- **WHAT TO DO**
From the data that follows, set down exactly the lines from the one with "The height and" through the one with "How do I perform: Click the Price", counting both. Pictures stay out.

- **RECORD EXCERPTS**
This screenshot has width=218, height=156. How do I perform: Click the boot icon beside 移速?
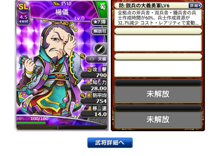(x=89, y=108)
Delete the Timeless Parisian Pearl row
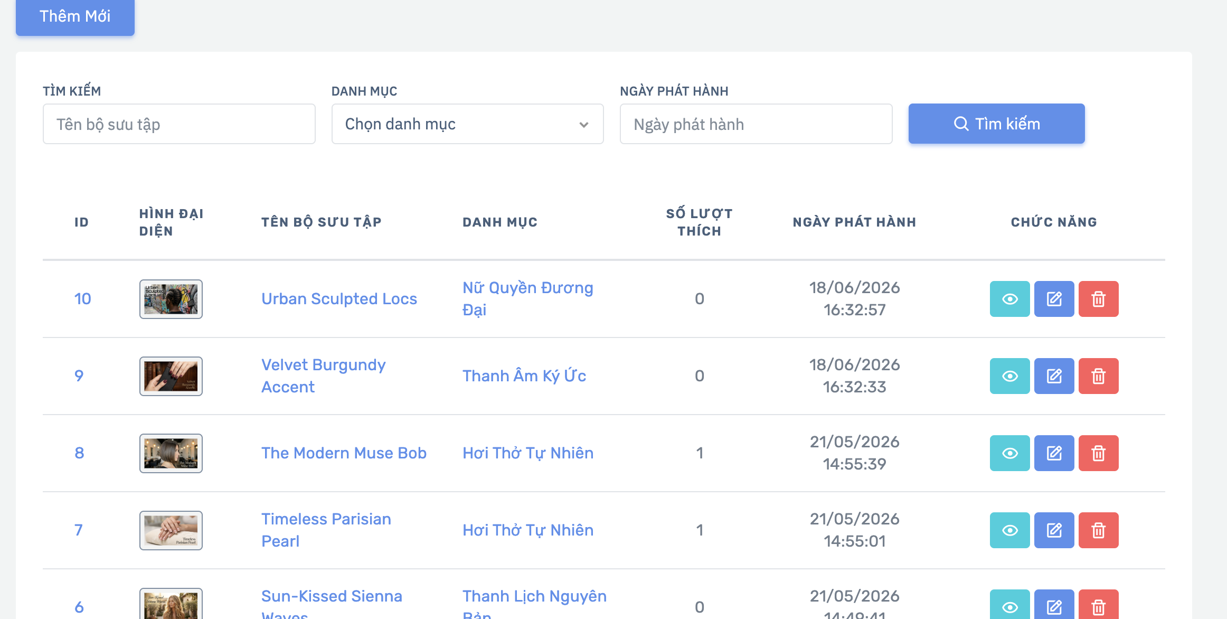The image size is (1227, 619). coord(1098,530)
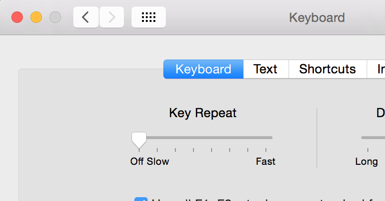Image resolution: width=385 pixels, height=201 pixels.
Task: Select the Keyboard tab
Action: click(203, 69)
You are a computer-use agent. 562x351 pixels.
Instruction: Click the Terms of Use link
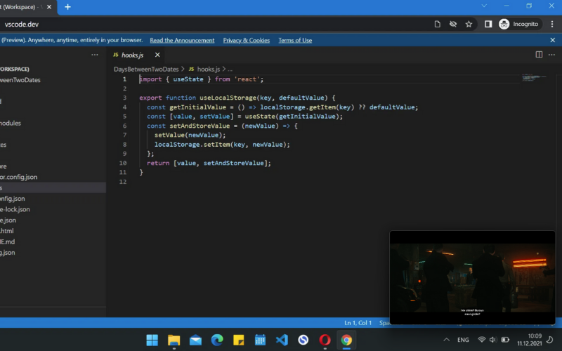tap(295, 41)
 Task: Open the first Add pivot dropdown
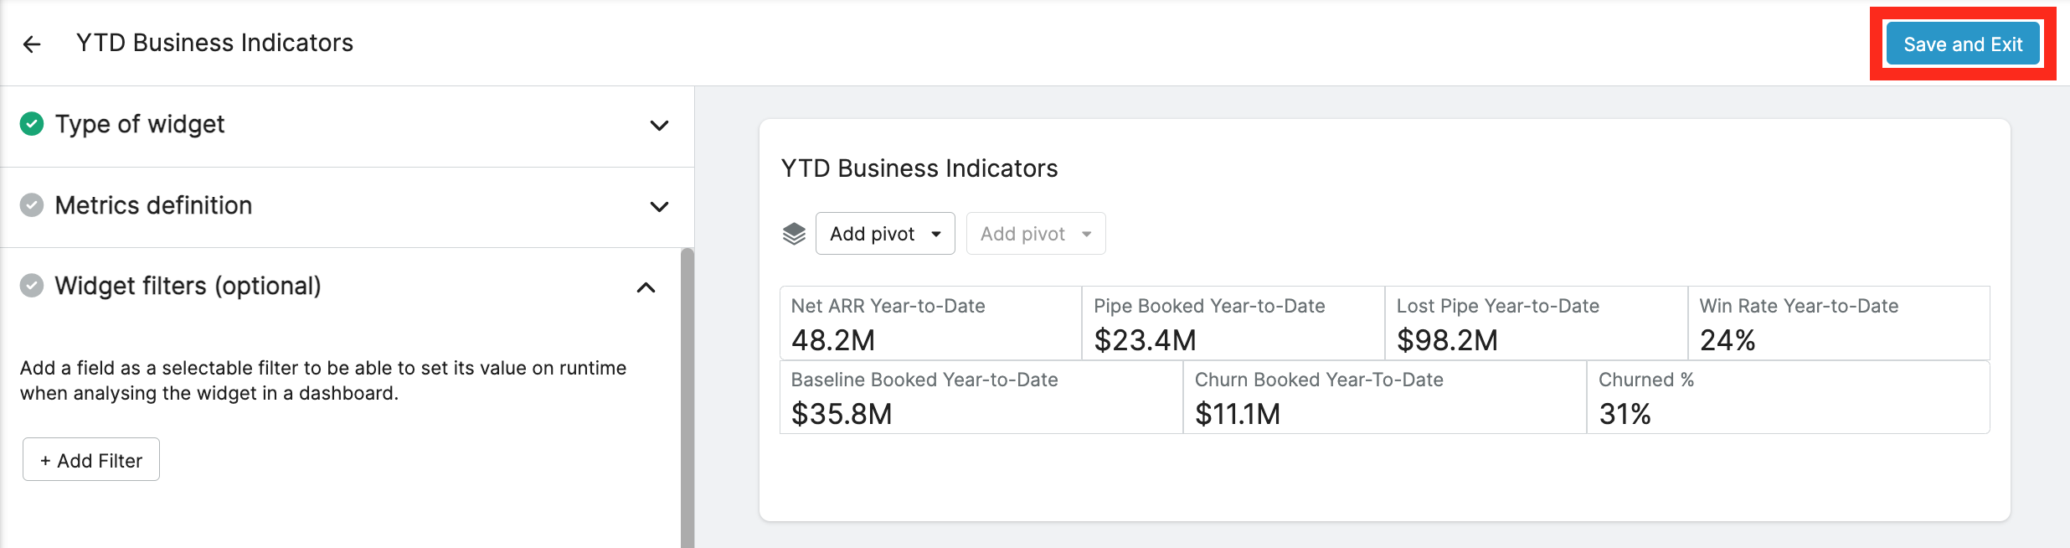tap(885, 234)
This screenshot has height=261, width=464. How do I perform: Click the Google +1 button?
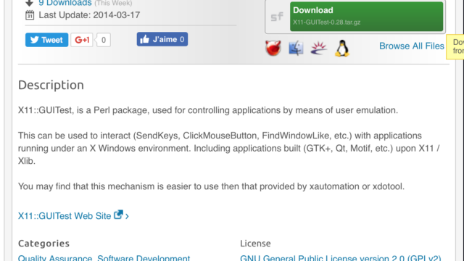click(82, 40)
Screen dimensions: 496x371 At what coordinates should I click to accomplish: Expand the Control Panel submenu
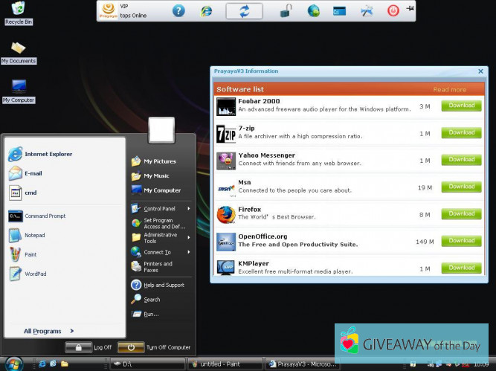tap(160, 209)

==

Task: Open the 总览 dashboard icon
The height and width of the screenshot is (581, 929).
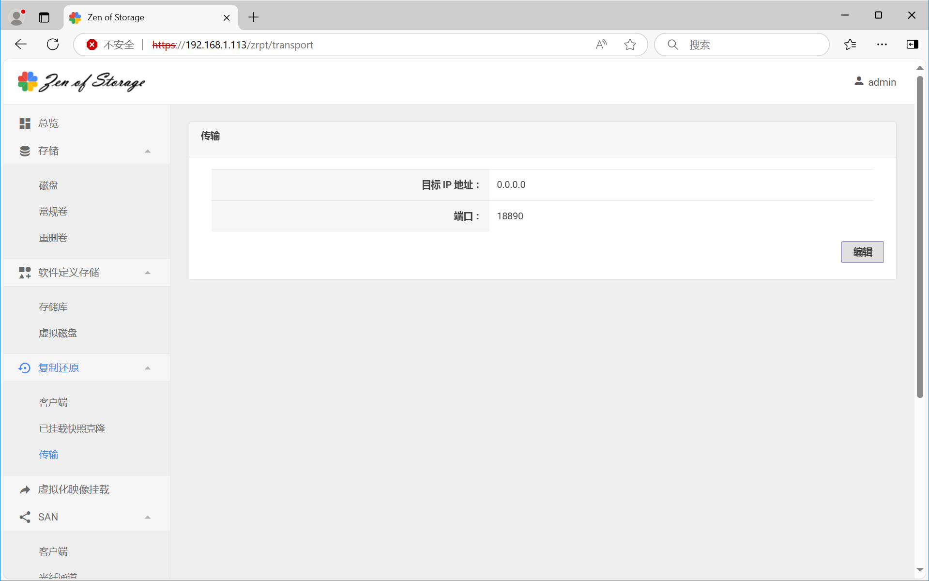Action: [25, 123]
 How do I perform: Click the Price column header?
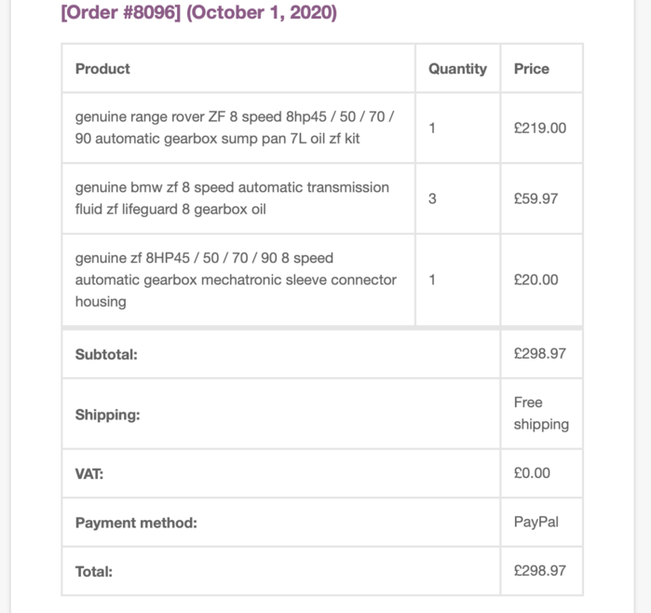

- **PROBLEM SOLUTION**
The height and width of the screenshot is (581, 929).
Action: [25, 123]
 How do I perform: Click the Price column header?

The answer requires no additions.